- _Document section_:
Rather than pulling data directly from a node or RPC, Envio pre-processes blockchain events and lays them out in an internal format that allows extremely fast access. This enables use cases like wildcard indexing, where you can extract all events of a certain type across all contracts, without predefining specific addresses. It’s particularly useful for monitoring new protocols, token standards, or dynamic contract deployments.

HyperIndex supports both local development and production use, but the data source remains Envio’s managed infrastructure. You can host the indexer logic yourself, but the underlying data layer is centralized and accessed via Envio’s APIs. This introduces a tradeoff: you gain speed and ease of use, but give up some control over the raw extraction layer.

Comparison Notes

  • Data Sources: Operates on pre-indexed onchain data from Envio’s internal API. Access to event logs and receipts; limited visibility into state or storage reads. Not suited for use cases requiring full traces or arbitrary onchain function calls.
  • Performance: Backfills can exceed 5,000 events/sec. Real-time support via HyperRPC for fresh block ingestion. Performance benefits come from reading from preprocessed disk layouts rather than RPC.
  • Chain Support: Broad EVM chain support. No built-in support for non-EVM or unified cross-chain views.
  • Data Transformation & Aggregation: Supports inline transformations in the indexing framework. Developers can define event handlers using Envio’s SDK and emit structured data. No support for stateful onchain reads or custom contract joins.
  • Query & API Layer: Ships with a GraphQL API to expose indexed data. Designed for frontend use with minimal additional configuration. Custom endpoints and queries possible through the SDK.
  • Hosting, Control & Cost: Developers can run their indexer logic locally or in production, but must query Envio’s managed preindexed backend. Development tier includes 750 free indexing hours. Paid plans start at $70/month, scaling with indexing time and support requirements.
  • Developer Experience: Clean CLI and SDK, minimal setup required. Quick onboarding for simple event-based use cases. Less flexible for deep customization or integration with nonstandard data flows.

Subsquid

Subsquid (SQD) offers a modular indexing architecture that separates data extraction from transformation. Its core model involves fetching blockchain data through a distributed archive network and transforming it via the Squid SDK, which outputs into custom data sinks like PostgreSQL or BigQuery.

Unlike traditional event-by-event indexers, Subsquid processes data in large batches. This model is optimized for speed, scale, and analytics use cases. It excels in scenarios where developers need access to broad datasets, across many contracts or blocks, and where latency is less critical than throughput. Subsquid also stands out for its support of Substrate-based and non-EVM chains, making it well-suited for multichain analytics and cross-ecosystem dashboards.

Because Subsquid allows direct output into user-managed databases, teams can integrate blockchain data into familiar infrastructure and query it using standard tools. This reduces dev overhead for teams building complex analytics or integrating onchain data with offchain sources.

Item position entries:
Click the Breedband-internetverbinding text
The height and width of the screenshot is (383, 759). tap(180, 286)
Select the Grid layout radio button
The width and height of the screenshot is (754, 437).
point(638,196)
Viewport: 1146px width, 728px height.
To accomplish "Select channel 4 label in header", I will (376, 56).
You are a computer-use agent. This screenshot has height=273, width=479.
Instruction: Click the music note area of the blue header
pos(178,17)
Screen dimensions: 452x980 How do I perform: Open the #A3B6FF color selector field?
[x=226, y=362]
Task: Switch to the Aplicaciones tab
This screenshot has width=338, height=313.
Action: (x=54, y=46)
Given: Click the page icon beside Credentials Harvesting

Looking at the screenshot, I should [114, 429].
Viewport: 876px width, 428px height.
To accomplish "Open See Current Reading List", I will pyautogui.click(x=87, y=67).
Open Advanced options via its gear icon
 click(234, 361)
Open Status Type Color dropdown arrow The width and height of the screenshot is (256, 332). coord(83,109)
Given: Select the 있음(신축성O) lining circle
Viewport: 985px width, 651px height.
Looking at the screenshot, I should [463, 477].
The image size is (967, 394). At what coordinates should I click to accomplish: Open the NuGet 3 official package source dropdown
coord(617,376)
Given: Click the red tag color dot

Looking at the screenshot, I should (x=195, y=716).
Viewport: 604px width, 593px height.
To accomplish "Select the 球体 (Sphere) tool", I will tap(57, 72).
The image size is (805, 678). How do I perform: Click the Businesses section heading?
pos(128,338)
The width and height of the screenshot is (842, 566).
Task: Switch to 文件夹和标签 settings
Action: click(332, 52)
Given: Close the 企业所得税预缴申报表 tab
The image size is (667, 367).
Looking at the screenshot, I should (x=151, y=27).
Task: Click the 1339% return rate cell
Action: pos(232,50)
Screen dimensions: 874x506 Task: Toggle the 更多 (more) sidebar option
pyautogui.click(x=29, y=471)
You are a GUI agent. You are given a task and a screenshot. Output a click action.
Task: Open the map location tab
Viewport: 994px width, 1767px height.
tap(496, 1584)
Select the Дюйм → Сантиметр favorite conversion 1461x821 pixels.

- _Required tasks_:
a – Duplicate the blockchain indexer comparison from "Subsquid (SQD) offers" to "and cross-ecosystem dashboards.".
b – Pick up the blockchain indexer comparison after its last sentence and continue writing it.
This data was drawn from a different source than the text.

- _Results for each task_:
a –
Subsquid (SQD) offers a modular indexing architecture that separates data extraction from transformation. Its core model involves fetching blockchain data through a distributed archive network and transforming it via the Squid SDK, which outputs into custom data sinks like PostgreSQL or BigQuery.

Unlike traditional event-by-event indexers, Subsquid processes data in large batches. This model is optimized for speed, scale, and analytics use cases. It excels in scenarios where developers need access to broad datasets, across many contracts or blocks, and where latency is less critical than throughput. Subsquid also stands out for its support of Substrate-based and non-EVM chains, making it well-suited for multichain analytics and cross-ecosystem dashboards.

b –
Comparison Notes

  • Data Sources:  Supports logs, receipts, traces, and state diffs. Enables deep access to transaction internals. Extracts raw chain data through archive nodes (no reliance on standard RPCs).
  • Performance: Batch-based processing achieves high-speed backfills (tens of thousands of blocks per second). Not designed for sub-second latency or real-time UI updates.
  • Chain Support: Supports 200+ networks including EVM, Substrate, and other non-EVM chains. Well-suited for developers building multichain analytics.
  • Data Transformation & Aggregation: Transformations handled in the Squid SDK; outputs can be directed to custom databases. Best for teams comfortable defining custom schemas and handling analytics-oriented workflows.
  • Query & API Layer: No built-in API layer; developers define their own via connected databases. Offers maximum flexibility, but more engineering effort required compared to plug-and-play GraphQL endpoints.
  • Hosting, Control & Cost: Requires running your own indexers (squids), but relies on hosted archive nodes for data ingestion. Free shared-tier supports most early-stage use cases. Dedicated nodes start around $140/month; pricing scales with compute/storage.
  • Developer Experience: Fast setup for large-scale backfills. Familiar output targets (Postgres, BigQuery) reduce onboarding friction for data teams. Less ergonomic for frontend-focused teams without existing data infra.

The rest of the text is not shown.